Stendal. „Er war immer schwer einzuschätzen“, berichtete ein Zeuge am Montag über den 33-Jährigen, der das Landgericht am 13. Dezember 2016 mit einer Bombendrohung in Ausnahmezustand versetzt hatte (AZ berichtete).

„In einem Moment war er gelassen, im nächsten total aggressiv“, führte der Vollzugsbeamte der Justizvollzugsanstalt Burg (JVA) vor der Strafkammer aus und erinnerte sich dabei besonders an eine Situation: „Ich wollte ein Gespräch mit ihm führen“, so der Zeuge. „Doch als ich in seinen Haftraum kam, kam er mir schon entgegen und schlug mit der Faust nach meinem Gesicht“. Doch der JVA-Mitarbeiter konnte sich rechtzeitig ducken und wurde daher nur gestreift.

aus dem gericht

Gewalt musste der gebürtige Hallenser schon in frühem Kindesalter erfahren. Die ständig wechselnden Partner seiner Mutter schlugen den Jungen, auch ein sexueller Missbrauch könne nicht ausgeschlossen werden, wie aus den Gutachten hervorgeht, die Vorsitzende Richterin am Landgericht Simone Henze-von Staden am zweiten Verhandlungstag verlas. Mit dem Messer hatte der 33-Jährige seine Schwester bedroht, einem Mitschüler sogar das Haar angezündet. Später folgten räuberische Erpressungen und gefährliche Körperverletzungen, deren Folgen dem Angeklagten oft erst im Nachhinein bewusst wurden. Aktuell ist er in der Forensischen Psychiatrie Uchtspringe untergebracht.

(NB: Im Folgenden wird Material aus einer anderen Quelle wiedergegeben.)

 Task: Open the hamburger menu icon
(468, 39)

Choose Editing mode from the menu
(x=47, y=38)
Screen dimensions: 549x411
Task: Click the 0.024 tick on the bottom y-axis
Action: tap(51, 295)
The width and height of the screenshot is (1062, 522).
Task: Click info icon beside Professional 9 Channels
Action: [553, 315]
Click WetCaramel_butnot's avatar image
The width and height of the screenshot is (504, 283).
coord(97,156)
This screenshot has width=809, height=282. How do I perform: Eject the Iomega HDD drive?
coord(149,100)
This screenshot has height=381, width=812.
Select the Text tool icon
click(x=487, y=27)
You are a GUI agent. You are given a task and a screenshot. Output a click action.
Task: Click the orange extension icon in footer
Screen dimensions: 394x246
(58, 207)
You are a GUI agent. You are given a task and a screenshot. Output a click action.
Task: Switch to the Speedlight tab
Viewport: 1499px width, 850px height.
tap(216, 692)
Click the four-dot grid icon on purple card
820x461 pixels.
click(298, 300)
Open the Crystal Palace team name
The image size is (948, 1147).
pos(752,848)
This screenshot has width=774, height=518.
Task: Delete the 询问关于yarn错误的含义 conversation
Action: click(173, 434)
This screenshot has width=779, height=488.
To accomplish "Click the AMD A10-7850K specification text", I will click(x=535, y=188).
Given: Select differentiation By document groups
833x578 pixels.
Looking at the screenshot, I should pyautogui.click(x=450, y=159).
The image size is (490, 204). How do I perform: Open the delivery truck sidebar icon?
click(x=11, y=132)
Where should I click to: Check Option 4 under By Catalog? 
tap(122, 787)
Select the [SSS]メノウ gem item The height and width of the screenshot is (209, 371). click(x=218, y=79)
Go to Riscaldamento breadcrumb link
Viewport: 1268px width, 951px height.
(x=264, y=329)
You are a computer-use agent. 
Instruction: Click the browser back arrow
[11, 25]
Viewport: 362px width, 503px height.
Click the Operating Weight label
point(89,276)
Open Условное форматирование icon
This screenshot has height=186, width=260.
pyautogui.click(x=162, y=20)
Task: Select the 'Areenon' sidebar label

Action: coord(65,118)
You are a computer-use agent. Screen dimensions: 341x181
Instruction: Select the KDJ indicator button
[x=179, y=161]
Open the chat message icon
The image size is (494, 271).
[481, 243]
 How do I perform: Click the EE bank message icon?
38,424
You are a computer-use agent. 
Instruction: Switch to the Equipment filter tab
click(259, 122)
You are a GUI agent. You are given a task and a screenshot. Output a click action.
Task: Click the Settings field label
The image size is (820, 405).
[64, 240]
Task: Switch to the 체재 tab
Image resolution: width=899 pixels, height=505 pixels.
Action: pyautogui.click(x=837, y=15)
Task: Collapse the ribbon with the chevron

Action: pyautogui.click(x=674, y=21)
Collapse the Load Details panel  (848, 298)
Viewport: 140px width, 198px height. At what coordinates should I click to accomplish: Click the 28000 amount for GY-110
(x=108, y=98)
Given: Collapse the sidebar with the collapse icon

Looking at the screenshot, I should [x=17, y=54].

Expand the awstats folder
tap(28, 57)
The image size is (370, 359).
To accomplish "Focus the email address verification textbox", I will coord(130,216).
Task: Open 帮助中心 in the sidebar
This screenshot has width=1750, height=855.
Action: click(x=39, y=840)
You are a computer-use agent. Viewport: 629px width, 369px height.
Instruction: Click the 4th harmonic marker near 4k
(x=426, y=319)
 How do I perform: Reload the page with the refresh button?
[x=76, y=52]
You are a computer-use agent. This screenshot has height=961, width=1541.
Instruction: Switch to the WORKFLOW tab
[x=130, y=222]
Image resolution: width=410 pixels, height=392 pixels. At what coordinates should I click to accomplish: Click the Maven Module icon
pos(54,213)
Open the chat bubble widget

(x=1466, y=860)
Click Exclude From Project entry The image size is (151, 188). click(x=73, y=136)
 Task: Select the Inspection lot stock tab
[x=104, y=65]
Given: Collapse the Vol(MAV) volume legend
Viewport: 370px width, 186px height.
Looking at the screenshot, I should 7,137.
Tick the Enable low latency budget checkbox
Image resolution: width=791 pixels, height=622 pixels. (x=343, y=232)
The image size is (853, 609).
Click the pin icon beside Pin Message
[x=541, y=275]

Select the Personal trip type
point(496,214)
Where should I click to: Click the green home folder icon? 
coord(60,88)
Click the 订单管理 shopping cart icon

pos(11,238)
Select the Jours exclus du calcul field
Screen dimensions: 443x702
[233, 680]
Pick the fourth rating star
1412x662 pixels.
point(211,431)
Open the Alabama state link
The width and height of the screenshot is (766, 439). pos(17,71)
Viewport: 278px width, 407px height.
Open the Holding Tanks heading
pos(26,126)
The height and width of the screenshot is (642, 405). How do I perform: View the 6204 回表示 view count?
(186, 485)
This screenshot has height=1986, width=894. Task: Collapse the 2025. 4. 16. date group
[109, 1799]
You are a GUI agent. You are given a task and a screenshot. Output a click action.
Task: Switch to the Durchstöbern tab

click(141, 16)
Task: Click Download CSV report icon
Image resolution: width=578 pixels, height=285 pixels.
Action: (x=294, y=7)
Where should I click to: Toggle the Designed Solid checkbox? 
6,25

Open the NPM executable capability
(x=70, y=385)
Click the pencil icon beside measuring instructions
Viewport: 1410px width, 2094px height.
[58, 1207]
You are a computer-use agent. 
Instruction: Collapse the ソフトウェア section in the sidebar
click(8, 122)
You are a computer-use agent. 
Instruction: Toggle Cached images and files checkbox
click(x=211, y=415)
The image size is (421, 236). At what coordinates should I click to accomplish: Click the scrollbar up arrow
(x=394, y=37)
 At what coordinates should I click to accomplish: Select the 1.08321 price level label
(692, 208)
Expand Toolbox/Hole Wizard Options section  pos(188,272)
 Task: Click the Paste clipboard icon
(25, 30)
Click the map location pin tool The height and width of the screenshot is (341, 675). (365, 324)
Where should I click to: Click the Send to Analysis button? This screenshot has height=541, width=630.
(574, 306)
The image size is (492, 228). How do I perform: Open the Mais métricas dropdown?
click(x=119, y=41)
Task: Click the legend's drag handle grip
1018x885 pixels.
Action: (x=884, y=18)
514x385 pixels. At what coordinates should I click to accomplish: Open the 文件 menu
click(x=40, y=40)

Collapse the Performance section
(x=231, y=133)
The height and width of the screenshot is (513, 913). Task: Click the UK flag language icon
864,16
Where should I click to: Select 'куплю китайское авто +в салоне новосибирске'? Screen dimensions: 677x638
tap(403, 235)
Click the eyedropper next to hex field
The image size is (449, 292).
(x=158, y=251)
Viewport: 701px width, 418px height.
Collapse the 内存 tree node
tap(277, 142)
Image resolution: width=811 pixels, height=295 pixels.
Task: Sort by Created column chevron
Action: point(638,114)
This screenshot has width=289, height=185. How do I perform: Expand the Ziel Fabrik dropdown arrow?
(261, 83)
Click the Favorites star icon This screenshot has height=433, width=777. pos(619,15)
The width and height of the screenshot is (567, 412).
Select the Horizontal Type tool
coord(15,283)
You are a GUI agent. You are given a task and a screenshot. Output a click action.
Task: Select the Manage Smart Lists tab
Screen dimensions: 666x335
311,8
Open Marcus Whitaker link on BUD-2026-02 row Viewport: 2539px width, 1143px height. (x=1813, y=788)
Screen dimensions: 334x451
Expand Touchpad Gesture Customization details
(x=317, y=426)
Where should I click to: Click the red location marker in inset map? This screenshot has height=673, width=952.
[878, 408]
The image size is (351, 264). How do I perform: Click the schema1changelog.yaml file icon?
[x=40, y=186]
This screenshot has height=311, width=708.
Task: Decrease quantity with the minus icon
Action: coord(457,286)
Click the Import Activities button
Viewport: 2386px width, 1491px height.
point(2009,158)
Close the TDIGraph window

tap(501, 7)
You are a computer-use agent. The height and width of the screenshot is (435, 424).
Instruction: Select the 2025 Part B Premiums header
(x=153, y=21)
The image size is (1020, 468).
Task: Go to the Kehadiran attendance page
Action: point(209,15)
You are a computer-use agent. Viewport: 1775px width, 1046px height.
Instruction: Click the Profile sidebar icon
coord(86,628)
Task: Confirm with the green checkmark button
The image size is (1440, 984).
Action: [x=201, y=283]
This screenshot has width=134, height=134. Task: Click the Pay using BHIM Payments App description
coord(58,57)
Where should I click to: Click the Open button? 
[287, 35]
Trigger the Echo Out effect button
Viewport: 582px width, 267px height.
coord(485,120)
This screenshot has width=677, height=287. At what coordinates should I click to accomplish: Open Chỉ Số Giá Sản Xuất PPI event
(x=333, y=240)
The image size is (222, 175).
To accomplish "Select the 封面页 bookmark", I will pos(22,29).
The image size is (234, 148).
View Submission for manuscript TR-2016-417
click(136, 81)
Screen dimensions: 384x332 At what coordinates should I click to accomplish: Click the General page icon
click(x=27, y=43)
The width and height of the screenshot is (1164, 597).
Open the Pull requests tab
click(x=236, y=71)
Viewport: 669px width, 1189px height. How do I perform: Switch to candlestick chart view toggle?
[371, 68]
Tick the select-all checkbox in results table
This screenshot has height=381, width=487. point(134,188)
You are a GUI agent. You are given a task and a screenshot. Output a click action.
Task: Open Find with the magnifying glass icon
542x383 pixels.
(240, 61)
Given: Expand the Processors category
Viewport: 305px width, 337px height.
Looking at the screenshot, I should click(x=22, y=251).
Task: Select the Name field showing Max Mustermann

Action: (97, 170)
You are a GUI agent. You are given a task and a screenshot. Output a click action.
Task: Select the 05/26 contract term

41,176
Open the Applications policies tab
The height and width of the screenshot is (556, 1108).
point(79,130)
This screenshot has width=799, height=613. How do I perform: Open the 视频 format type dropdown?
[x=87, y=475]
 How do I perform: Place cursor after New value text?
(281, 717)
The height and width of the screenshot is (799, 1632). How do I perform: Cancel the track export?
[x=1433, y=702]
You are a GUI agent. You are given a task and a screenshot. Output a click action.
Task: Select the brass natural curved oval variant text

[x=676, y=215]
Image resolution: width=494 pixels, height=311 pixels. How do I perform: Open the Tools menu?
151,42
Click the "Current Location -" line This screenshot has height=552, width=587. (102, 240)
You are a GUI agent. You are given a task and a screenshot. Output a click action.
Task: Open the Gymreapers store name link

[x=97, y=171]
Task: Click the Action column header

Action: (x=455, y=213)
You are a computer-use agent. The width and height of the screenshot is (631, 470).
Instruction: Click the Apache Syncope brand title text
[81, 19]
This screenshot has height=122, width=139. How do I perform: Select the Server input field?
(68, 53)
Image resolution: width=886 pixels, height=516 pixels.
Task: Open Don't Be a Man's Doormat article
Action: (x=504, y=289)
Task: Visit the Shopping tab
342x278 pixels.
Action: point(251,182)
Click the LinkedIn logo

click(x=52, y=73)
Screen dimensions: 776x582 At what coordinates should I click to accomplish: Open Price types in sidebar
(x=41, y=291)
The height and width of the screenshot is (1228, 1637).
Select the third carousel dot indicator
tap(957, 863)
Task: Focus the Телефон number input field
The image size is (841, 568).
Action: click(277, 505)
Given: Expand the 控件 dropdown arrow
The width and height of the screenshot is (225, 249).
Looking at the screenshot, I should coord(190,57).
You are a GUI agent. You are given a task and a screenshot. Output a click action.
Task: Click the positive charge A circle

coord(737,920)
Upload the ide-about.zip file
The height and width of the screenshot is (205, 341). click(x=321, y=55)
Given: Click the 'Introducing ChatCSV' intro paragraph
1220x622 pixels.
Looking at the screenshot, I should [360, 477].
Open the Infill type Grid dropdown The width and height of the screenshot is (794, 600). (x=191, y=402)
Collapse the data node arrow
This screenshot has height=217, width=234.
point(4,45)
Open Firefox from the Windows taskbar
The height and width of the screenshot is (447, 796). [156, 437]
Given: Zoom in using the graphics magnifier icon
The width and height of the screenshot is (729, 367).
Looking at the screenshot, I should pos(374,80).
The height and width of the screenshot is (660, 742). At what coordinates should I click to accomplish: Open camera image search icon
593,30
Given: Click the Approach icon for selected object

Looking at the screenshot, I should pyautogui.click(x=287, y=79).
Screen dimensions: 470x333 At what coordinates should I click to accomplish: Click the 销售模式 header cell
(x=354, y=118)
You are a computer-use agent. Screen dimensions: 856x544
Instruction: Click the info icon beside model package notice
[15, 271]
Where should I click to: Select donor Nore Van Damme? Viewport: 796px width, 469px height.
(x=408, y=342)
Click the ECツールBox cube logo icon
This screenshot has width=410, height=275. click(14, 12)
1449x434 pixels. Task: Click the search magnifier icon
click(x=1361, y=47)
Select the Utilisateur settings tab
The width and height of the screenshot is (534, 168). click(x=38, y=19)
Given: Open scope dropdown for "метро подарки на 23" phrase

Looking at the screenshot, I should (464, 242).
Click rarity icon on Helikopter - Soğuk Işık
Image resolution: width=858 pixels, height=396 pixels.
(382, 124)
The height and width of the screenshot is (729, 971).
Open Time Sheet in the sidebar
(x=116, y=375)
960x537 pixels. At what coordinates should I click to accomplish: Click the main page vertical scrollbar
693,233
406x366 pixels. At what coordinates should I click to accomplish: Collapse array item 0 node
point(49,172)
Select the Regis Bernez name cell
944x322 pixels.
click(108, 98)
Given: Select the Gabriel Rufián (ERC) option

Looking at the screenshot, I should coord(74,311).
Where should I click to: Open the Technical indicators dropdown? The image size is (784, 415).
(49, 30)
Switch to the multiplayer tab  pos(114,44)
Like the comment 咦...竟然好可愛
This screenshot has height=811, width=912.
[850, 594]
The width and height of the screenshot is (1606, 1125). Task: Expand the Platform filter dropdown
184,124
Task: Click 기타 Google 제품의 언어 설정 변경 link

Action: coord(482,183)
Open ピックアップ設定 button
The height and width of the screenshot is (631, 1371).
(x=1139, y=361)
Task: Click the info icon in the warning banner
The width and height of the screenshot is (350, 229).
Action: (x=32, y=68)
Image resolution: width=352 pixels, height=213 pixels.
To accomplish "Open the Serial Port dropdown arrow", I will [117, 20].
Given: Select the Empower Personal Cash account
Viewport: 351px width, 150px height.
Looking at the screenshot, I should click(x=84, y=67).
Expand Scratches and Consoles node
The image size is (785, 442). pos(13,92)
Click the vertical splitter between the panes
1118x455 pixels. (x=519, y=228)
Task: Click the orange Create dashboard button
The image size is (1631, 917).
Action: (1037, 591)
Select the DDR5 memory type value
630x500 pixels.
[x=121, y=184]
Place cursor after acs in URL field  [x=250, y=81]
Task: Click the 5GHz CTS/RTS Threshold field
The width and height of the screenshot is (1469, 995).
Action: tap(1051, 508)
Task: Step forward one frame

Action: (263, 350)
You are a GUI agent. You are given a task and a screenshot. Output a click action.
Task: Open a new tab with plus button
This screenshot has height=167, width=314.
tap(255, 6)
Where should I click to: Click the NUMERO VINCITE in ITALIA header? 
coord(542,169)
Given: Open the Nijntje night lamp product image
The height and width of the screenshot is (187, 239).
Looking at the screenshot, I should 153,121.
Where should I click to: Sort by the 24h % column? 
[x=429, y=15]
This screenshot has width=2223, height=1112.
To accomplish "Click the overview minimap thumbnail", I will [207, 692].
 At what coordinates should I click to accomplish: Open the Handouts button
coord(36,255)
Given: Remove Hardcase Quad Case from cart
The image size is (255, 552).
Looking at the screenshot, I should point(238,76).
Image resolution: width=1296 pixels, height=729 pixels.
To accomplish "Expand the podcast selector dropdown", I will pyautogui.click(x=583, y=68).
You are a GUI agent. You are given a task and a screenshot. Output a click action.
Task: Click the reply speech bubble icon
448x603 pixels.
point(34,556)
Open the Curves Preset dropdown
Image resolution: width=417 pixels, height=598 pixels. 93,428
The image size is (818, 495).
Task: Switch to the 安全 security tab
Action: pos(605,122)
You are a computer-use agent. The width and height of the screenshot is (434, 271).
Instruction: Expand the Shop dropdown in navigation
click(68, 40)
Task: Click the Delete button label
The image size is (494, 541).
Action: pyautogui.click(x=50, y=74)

Gutachten besagen, dass der Angeklagte unter einer krankhaften seelischen Störung leidet. Diese zeigt sich zum einen in der fehlenden Bindungsfähigkeit des Mannes, aber auch in seiner deutlich geminderten Intelligenz. „Im Zentrum seines Handelns steht die unmittelbare Befriedigung der Grundbedürfnisse, und die sind in seinem Fall Essen und Rauchen“, führte die Richterin aus. Die Verhandlung wird am heutigen Dienstag fortgesetzt.